Answer:
[tex]\textsf{B)} \quad x=-\dfrac{13}{5}[/tex]
Step-by-step explanation:
Given equation:
[tex]\dfrac{3}{4}x+\dfrac{1}{4}=-\dfrac{1}{2}x-3[/tex]
To solve the given equation, we will use algebraic operations to isolate x on one side of the equation.
Before we do this, convert the numbers on the right side of the equation to equivalent fractions with a common denominator of 4 to simplify the equation and make it easier to combine like terms during the solving process.
To convert -1/2 to an equivalent fraction with a denominator of 4, multiply both the numerator and denominator by 2.
[tex]-\dfrac{1}{2}=-\dfrac{1 \cdot 2}{2 \cdot 2}=-\dfrac{2}{4}[/tex]
We can express any whole number as a fraction by dividing it by 1. Therefore, to convert 3/1 to an equivalent fraction with a denominator of 4, multiply both the numerator and denominator by 4.
[tex]3=\dfrac{3}{1}=\dfrac{3\cdot 4}{1\cdot 4}=\dfrac{12}{4}[/tex]
Therefore the original equation becomes:
[tex]\dfrac{3}{4}x+\dfrac{1}{4}=-\dfrac{2}{4}x-\dfrac{12}{4}[/tex]

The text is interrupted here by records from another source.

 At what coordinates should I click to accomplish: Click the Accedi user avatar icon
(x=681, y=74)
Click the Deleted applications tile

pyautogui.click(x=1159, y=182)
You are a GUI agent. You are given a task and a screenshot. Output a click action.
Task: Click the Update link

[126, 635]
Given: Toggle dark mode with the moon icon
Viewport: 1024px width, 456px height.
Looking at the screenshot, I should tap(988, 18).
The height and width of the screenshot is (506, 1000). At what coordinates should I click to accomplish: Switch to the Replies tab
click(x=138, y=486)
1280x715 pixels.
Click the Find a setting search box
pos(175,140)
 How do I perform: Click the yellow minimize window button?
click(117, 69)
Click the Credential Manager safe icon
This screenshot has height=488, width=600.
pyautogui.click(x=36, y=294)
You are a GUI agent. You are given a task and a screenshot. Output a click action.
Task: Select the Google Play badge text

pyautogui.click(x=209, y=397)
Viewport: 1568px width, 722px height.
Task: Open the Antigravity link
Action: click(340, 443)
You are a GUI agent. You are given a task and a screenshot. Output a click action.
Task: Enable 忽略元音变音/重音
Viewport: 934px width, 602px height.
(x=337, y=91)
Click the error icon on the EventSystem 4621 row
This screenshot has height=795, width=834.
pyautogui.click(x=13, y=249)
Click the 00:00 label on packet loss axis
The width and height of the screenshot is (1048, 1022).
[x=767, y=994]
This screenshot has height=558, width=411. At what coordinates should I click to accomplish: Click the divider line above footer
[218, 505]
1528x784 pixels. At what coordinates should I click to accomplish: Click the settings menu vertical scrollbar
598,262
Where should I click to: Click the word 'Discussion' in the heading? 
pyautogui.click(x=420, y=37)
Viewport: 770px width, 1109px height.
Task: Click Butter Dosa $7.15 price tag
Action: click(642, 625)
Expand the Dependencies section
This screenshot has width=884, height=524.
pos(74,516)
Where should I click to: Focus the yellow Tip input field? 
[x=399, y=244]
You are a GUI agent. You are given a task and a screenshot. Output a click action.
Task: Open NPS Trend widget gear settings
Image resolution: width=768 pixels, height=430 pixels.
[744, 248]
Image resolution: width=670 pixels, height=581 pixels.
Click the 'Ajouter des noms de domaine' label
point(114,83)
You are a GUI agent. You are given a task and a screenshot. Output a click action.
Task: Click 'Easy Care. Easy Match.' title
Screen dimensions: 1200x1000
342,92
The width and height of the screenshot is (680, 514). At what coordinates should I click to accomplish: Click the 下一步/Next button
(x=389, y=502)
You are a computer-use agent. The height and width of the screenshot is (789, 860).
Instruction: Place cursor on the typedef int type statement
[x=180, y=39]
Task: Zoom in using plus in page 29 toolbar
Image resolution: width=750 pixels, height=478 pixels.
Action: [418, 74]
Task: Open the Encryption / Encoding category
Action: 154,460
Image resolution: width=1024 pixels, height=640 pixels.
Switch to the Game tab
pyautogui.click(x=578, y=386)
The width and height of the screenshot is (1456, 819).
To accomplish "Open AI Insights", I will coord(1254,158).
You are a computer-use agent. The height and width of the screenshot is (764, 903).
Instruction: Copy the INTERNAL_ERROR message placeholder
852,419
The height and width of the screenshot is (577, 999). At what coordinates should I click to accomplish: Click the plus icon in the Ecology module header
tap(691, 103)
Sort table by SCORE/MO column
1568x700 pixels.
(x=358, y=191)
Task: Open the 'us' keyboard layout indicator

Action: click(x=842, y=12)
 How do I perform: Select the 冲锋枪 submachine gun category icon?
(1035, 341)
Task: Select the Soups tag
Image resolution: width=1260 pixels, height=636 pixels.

Add (2/4)x to both sides of the equation:
[tex]\begin{aligned}\dfrac{3}{4}x+\dfrac{1}{4}+\dfrac{2}{4}x&=-\dfrac{2}{4}x-\dfrac{12}{4}+\dfrac{2}{4}x\\\\\dfrac{3}{4}x+\dfrac{2}{4}x+\dfrac{1}{4}&=-\dfrac{12}{4}\end{aligned}[/tex]
Subtract 1/4 from both sides of the equation:
[tex]\begin{aligned}\dfrac{3}{4}x+\dfrac{2}{4}x+\dfrac{1}{4}-\dfrac{1}{4}&=-\dfrac{12}{4}-\dfrac{1}{4}\\\\\dfrac{3}{4}x+\dfrac{2}{4}x&=-\dfrac{12}{4}-\dfrac{1}{4}\end{aligned}[/tex]
As the fractions all have a common denominator, we can simply perform the operations on their numerators:
[tex]\begin{aligned}\dfrac{3+2}{4}x&=\dfrac{-12-1}{4}\\\\\dfrac{5}{4}x&=-\dfrac{13}{4}\end{aligned}[/tex]
To isolate x, multiply both sides of the equation by 4/5:
[tex]\begin{aligned}\dfrac{5}{4}x\cdot \dfrac{4}{5}&=-\dfrac{13}{4}\cdot \dfrac{4}{5}\\\\x&=-\dfrac{13}{5}\end{aligned}[/tex]
Therefore, the solution to the given equation is:
[tex]\Large\boxed{\boxed{x=-\dfrac{13}{5}}}[/tex]